Activity: The required answer is an exact copy of the lines from the one containing "675x329 pixels." to the end of the listing, both included, without any pictures.
Material supplied Start Marker
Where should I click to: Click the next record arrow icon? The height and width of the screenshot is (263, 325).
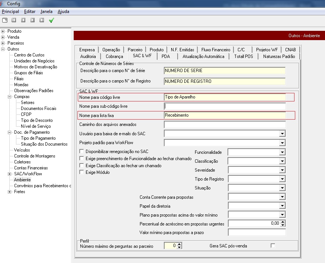tap(32, 20)
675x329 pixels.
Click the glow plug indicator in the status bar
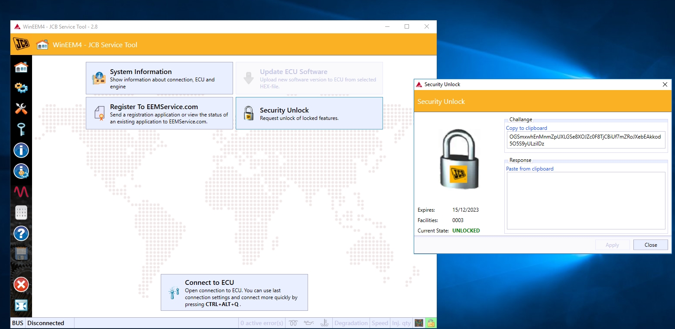[x=293, y=323]
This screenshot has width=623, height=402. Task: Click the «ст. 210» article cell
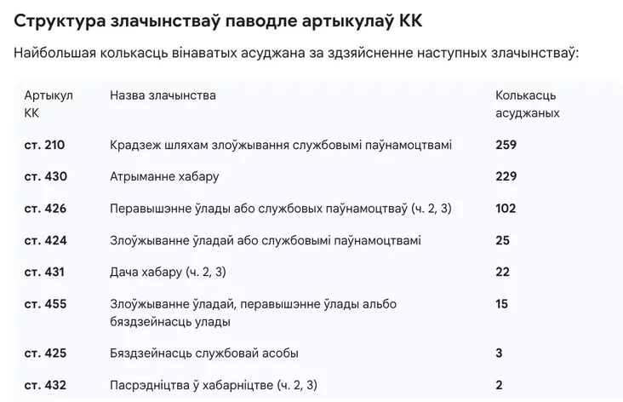[x=45, y=145]
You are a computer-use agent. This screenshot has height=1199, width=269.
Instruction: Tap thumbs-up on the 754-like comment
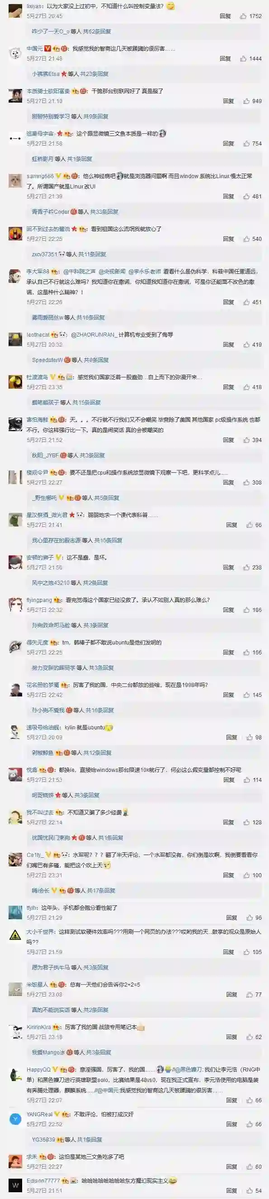(247, 143)
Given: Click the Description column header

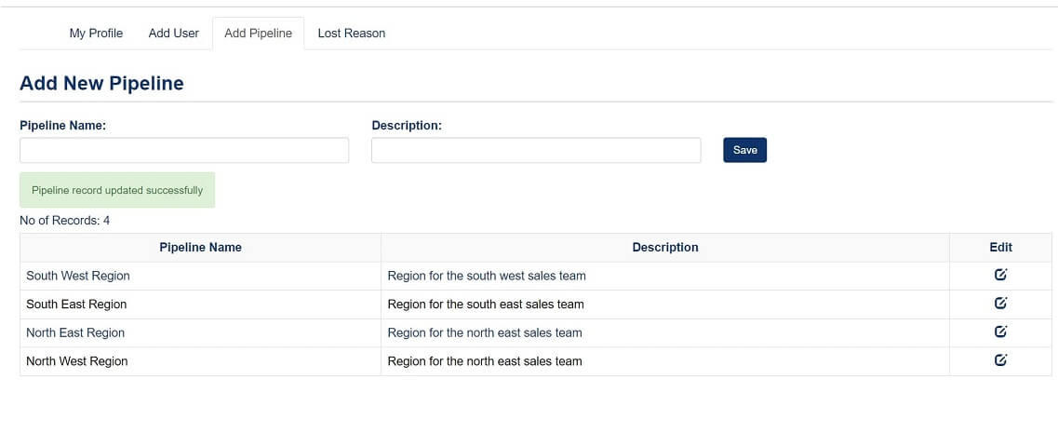Looking at the screenshot, I should click(x=664, y=247).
Material supplied End Marker
Answer space:
675x329 pixels.
Click the glow plug indicator in the status bar
[x=293, y=323]
This screenshot has width=623, height=402. Task: Click the «ст. 210» article cell
[x=45, y=145]
You are a computer-use agent. This screenshot has height=1199, width=269.
Instruction: Tap thumbs-up on the 754-like comment
(247, 143)
Given: Click the Description column header

Looking at the screenshot, I should click(x=664, y=247).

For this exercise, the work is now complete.